Responsible businesses operate in such a way as to benefit the wider world, including the environment, society, employees, customers and suppliers, while also attempting to make a profit.Summary by The World of Work Project
Responsible business is an increasingly common, yet at the same time rather opaque phrase. While we can all agree that being responsible as a business is a good thing, finding consensus on exactly what responsibility looks like is more complicated.
Part of the reason for the confusion over what exactly responsibility means when it comes to business is that there isn’t always consensus over what responsibility means at a societal level either. Given this, we start our consideration of responsible business with a look at what responsibility means for society.
Responsibility at a Societal Level
While our nations differ in their views as to what responsibility looks like at a societal level, some efforts are being made to establish consensus in this area. The best global framework that we have at the moment that provides guidance in relation to what responsibility looks like at a societal level is the UN’s Sustainable Development Goals.
The 17 UN Sustainable Development Goals (SDGs) cover a wide range of social and environmental factors that will shape what our human experiences on earth will be like in years to come. They were adopted by all UN member states in 2015 as part of the 2030 Agenda for Sustainable Development which set out a 15-year, global plan to achieve the Goals.
The Role of Business
There are competing views as to what the role of business should be in helping society reach its goals.
Some people think that the only role of business should be to maximize profit and returns to shareholders (Shareholder Value Maximization – We haven’t written about this yet), while others think that businesses should think about their impacts on all of their stakeholders (Stakeholder Capitalism – we haven’t written about this yet).
If we try and ignore this split for the moment and simply think about the direct impacts that businesses can have on the world, then we can say that a responsible business is one that helps society achieve the UN Sustainable Development Goals. Or at a minimum, it is one that doesn’t hinder society in its effort to achieve these goals.
Don’t just take our word for this though. Business in the Community defines a responsible business as one that puts creating healthy communities and a healthy environment at the center of its strategy to achieve long-term financial value. In other words, a responsible business is one that seeks to help create healthy outcomes for both people and the plant, in line with the UN’s Sustainable Development Goals.
The World of Work Project View
Responsible business is an excellent thing. The most responsible businesses we have manage to improve their communities and the environment, as well as to generate a profit for their shareholders.
However, this is all rather nuanced and complex. Managing a wide range of stakeholders isn’t easy for organizations. When returns are increased for one set of stakeholders, they usually are reduced for others, at least in the short term.
What this means is that the level of responsibility that an organization exhibits is really the product of the competing influences that its stakeholders have over it. Some stakeholders will push more for responsibility than others, and some stakeholders have more influence than others. And many stakeholders have little immediate incentive to influence their businesses to behave in responsible ways.

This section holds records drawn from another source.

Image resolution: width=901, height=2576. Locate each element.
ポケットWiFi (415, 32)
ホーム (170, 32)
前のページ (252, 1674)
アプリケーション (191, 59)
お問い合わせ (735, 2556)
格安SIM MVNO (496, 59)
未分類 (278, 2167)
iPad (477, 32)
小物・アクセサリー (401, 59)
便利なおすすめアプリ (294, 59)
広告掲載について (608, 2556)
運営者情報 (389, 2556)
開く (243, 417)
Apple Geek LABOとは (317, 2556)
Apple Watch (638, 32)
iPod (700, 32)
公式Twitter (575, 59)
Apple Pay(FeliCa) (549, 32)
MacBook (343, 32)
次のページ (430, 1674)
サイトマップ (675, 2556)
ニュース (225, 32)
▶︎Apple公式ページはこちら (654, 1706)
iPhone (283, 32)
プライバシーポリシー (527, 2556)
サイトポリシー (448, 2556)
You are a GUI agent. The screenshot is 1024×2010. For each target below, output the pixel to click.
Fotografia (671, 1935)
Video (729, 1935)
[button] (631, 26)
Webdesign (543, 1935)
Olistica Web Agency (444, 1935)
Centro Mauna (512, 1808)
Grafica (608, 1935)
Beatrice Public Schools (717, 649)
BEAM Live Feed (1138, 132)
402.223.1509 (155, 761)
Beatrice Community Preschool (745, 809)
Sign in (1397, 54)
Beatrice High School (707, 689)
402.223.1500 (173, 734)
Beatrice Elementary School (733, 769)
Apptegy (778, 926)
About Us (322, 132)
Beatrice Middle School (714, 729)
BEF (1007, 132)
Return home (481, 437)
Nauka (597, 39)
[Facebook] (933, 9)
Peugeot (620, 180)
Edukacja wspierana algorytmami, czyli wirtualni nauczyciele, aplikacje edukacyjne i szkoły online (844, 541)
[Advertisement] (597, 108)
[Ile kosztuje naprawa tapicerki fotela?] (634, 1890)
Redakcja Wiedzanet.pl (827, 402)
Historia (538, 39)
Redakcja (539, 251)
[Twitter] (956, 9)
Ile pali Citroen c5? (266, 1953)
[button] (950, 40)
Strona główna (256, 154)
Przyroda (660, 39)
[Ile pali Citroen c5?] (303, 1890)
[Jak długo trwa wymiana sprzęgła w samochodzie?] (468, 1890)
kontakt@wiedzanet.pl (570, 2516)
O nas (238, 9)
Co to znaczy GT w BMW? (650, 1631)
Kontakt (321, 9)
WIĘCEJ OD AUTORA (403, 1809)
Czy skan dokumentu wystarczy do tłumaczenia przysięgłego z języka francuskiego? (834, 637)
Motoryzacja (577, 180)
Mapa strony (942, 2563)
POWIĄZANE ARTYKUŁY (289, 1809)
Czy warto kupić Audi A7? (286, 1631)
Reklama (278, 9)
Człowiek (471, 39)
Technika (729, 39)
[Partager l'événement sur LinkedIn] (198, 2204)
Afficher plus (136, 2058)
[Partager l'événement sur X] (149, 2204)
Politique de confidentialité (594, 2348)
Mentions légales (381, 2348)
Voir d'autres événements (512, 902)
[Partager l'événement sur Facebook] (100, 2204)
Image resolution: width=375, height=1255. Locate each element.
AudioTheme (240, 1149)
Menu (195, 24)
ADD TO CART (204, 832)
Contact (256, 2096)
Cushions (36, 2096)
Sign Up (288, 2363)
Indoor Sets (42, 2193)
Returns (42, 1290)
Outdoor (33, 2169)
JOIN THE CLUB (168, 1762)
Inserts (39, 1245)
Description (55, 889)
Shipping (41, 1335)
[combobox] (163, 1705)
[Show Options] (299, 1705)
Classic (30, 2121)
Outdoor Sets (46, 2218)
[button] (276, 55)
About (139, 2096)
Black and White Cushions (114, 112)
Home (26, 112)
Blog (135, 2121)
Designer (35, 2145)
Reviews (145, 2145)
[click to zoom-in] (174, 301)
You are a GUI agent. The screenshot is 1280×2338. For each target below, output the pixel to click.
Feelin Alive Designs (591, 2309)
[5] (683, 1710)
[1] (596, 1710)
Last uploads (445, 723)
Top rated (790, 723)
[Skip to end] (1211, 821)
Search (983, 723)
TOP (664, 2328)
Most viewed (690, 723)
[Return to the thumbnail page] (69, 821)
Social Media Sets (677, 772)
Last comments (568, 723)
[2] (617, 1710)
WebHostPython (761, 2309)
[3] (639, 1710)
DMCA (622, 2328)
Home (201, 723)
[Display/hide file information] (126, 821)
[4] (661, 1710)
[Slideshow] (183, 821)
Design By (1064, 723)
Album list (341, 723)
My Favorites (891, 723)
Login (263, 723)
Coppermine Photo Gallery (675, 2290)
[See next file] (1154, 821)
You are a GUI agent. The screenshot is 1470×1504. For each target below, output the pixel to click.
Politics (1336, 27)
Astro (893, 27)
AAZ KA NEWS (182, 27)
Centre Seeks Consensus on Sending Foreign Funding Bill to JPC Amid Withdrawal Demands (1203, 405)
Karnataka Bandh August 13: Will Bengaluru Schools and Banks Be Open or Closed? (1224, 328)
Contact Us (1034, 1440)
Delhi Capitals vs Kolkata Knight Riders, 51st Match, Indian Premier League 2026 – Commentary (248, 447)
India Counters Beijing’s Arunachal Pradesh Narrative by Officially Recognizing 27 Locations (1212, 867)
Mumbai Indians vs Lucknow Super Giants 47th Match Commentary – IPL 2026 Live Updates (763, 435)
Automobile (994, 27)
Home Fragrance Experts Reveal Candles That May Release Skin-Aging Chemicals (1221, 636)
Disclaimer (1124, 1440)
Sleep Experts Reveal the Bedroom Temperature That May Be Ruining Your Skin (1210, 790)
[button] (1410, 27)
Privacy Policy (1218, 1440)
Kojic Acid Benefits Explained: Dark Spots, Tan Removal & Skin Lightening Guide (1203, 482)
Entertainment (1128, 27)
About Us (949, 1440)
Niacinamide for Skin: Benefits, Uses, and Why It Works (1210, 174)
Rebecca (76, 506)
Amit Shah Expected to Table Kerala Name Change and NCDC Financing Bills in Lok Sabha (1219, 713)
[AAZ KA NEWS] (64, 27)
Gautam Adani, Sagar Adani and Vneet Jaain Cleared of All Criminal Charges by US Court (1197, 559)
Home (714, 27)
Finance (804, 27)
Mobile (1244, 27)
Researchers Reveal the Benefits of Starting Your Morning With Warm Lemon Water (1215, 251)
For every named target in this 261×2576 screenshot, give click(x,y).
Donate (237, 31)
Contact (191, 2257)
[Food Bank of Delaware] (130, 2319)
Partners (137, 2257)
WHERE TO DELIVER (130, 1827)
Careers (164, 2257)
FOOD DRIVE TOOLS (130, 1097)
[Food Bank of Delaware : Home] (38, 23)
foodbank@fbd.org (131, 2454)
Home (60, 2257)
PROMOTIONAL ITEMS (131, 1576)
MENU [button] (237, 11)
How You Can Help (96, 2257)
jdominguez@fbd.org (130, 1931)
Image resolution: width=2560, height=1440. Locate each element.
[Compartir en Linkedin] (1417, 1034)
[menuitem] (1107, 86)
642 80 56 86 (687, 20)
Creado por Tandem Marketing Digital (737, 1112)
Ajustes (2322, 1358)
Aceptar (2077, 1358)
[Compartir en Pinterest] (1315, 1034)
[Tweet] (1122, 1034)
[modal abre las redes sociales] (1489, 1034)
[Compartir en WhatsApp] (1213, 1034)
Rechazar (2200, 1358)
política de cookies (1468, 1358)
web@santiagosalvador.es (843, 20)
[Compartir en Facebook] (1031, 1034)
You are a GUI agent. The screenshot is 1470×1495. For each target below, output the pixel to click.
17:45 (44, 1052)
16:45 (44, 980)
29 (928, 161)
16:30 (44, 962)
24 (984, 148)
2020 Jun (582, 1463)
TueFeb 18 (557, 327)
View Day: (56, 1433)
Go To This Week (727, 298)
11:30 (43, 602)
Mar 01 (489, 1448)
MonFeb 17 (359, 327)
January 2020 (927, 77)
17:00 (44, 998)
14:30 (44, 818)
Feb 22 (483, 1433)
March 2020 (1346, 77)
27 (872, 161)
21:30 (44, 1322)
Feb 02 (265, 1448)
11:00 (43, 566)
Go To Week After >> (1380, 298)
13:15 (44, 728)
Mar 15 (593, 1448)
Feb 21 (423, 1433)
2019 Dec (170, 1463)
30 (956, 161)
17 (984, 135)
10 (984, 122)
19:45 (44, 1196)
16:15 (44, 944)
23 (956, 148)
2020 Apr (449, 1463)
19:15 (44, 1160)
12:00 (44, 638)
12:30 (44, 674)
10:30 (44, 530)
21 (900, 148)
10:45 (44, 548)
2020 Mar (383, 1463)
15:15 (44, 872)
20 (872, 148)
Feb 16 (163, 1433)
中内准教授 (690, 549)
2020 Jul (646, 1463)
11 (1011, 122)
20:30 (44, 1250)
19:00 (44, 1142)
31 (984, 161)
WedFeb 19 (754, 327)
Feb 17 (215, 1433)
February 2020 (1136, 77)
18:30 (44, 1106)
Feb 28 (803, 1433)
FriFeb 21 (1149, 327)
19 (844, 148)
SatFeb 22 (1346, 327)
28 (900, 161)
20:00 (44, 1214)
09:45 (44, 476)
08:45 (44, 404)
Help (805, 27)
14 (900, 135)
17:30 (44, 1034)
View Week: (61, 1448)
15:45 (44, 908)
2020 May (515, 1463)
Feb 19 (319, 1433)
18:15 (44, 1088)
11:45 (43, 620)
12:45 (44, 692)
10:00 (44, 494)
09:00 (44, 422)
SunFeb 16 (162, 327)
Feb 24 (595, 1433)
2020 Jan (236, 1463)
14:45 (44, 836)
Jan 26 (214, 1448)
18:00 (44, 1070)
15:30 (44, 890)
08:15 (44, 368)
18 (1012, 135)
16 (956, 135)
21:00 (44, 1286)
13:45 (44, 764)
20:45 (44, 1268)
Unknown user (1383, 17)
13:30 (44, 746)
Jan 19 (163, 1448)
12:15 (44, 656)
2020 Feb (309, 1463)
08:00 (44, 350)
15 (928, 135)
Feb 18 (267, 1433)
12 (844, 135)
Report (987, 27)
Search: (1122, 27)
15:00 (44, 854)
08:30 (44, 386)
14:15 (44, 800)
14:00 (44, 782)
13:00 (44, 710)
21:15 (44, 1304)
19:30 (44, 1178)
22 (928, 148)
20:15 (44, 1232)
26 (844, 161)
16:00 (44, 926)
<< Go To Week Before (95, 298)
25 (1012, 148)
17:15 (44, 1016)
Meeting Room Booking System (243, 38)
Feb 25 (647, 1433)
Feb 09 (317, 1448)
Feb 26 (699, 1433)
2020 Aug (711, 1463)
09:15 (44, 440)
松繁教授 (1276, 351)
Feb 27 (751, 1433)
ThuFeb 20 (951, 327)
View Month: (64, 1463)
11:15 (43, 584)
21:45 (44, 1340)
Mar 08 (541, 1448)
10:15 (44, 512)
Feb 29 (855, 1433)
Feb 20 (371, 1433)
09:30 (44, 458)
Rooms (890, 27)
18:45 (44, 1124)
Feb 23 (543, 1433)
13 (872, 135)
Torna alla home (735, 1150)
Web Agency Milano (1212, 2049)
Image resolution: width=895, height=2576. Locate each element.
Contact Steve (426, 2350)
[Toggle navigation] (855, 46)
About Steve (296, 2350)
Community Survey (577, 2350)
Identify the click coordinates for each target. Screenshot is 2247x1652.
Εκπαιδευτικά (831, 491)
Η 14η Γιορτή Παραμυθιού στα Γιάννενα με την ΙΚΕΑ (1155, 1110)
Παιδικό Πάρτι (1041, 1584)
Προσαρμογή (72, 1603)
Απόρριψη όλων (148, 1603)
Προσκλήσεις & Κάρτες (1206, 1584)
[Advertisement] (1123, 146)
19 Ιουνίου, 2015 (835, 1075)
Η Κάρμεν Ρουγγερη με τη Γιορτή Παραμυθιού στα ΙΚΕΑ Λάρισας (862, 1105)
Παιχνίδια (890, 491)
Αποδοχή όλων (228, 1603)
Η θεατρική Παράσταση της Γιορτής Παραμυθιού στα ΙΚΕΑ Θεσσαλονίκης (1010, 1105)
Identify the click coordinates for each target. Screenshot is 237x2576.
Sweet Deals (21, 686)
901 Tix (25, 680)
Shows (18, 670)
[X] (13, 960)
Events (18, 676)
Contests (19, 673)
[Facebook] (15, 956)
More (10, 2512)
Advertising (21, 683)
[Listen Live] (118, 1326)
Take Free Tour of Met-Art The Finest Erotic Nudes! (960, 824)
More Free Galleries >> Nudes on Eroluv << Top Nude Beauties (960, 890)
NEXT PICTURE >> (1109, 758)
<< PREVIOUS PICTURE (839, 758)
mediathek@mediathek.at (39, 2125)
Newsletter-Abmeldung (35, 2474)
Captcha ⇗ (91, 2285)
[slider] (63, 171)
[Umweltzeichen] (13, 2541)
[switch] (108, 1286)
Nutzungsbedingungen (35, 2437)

Because of this lack of immediate incentive for many organizations, alternative levers of influence are often required to move organizations towards responsibility. These levers include things like consumer action, regulators and legislation. While many industries push for self-regulation, this often leads to poor outcomes for the majority of stakeholders.
In our view we, as members of society, need to do more to drive our organizations towards responsibility.
Of course, responsible business brings together many complex, interconnected and systemically linked topics, so we’ve not even really scratched the surface of it here. We know we’ve not been broad or deep in this post, but it’s a subject we’re passionate about, so we wanted to at least get into onto the table for discussion!
Sources and further reading
Where possible we always recommend that people read up on the original sources of information and ideas.
The concepts behind this post is based on the UN Sustainable Development Goals, work by Business in the Community, Kate Raworth’s book “Doughnut Economics” and general research and conversations we have had over the course of our careers.